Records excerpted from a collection
::::

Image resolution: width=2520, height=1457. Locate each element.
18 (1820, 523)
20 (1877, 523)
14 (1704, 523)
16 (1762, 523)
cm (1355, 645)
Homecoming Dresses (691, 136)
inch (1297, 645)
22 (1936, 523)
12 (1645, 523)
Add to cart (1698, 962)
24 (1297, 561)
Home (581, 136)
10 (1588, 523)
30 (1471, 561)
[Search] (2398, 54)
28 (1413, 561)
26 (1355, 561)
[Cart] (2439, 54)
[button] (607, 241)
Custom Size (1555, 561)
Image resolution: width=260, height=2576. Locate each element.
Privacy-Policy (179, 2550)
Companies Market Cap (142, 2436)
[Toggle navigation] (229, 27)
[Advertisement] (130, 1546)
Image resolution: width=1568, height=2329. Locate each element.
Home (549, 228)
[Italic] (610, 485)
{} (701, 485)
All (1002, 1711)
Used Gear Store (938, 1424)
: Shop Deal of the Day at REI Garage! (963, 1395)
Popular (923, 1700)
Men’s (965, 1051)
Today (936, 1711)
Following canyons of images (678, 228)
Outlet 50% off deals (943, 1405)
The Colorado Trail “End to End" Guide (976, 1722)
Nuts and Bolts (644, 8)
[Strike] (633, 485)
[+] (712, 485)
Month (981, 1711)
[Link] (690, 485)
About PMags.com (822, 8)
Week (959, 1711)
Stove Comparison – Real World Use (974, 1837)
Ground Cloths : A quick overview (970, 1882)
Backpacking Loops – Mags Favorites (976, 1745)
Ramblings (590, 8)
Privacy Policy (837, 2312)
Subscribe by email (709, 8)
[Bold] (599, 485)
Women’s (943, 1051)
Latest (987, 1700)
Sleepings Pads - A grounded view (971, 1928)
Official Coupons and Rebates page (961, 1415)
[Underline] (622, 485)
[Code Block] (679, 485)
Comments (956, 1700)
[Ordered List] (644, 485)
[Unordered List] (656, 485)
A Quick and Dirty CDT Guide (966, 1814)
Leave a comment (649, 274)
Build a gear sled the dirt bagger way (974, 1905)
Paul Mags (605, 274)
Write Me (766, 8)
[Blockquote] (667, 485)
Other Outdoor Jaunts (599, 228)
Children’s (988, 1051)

::::

Give all of the lines above again, exactly as they are.

Image resolution: width=2520, height=1457. Locate each element.
18 (1820, 523)
20 (1877, 523)
14 (1704, 523)
16 (1762, 523)
cm (1355, 645)
Homecoming Dresses (691, 136)
inch (1297, 645)
22 (1936, 523)
12 (1645, 523)
Add to cart (1698, 962)
24 (1297, 561)
Home (581, 136)
10 (1588, 523)
30 (1471, 561)
[Search] (2398, 54)
28 (1413, 561)
26 (1355, 561)
[Cart] (2439, 54)
[button] (607, 241)
Custom Size (1555, 561)
Image resolution: width=260, height=2576. Locate each element.
Privacy-Policy (179, 2550)
Companies Market Cap (142, 2436)
[Toggle navigation] (229, 27)
[Advertisement] (130, 1546)
Image resolution: width=1568, height=2329. Locate each element.
Home (549, 228)
[Italic] (610, 485)
{} (701, 485)
All (1002, 1711)
Used Gear Store (938, 1424)
: Shop Deal of the Day at REI Garage! (963, 1395)
Popular (923, 1700)
Men’s (965, 1051)
Today (936, 1711)
Following canyons of images (678, 228)
Outlet 50% off deals (943, 1405)
The Colorado Trail “End to End" Guide (976, 1722)
Nuts and Bolts (644, 8)
[Strike] (633, 485)
[+] (712, 485)
Month (981, 1711)
[Link] (690, 485)
About PMags.com (822, 8)
Week (959, 1711)
Stove Comparison – Real World Use (974, 1837)
Ground Cloths : A quick overview (970, 1882)
Backpacking Loops – Mags Favorites (976, 1745)
Ramblings (590, 8)
Privacy Policy (837, 2312)
Subscribe by email (709, 8)
[Bold] (599, 485)
Women’s (943, 1051)
Latest (987, 1700)
Sleepings Pads - A grounded view (971, 1928)
Official Coupons and Rebates page (961, 1415)
[Underline] (622, 485)
[Code Block] (679, 485)
Comments (956, 1700)
[Ordered List] (644, 485)
[Unordered List] (656, 485)
A Quick and Dirty CDT Guide (966, 1814)
Leave a comment (649, 274)
Build a gear sled the dirt bagger way (974, 1905)
Paul Mags (605, 274)
Write Me (766, 8)
[Blockquote] (667, 485)
Other Outdoor Jaunts (599, 228)
Children’s (988, 1051)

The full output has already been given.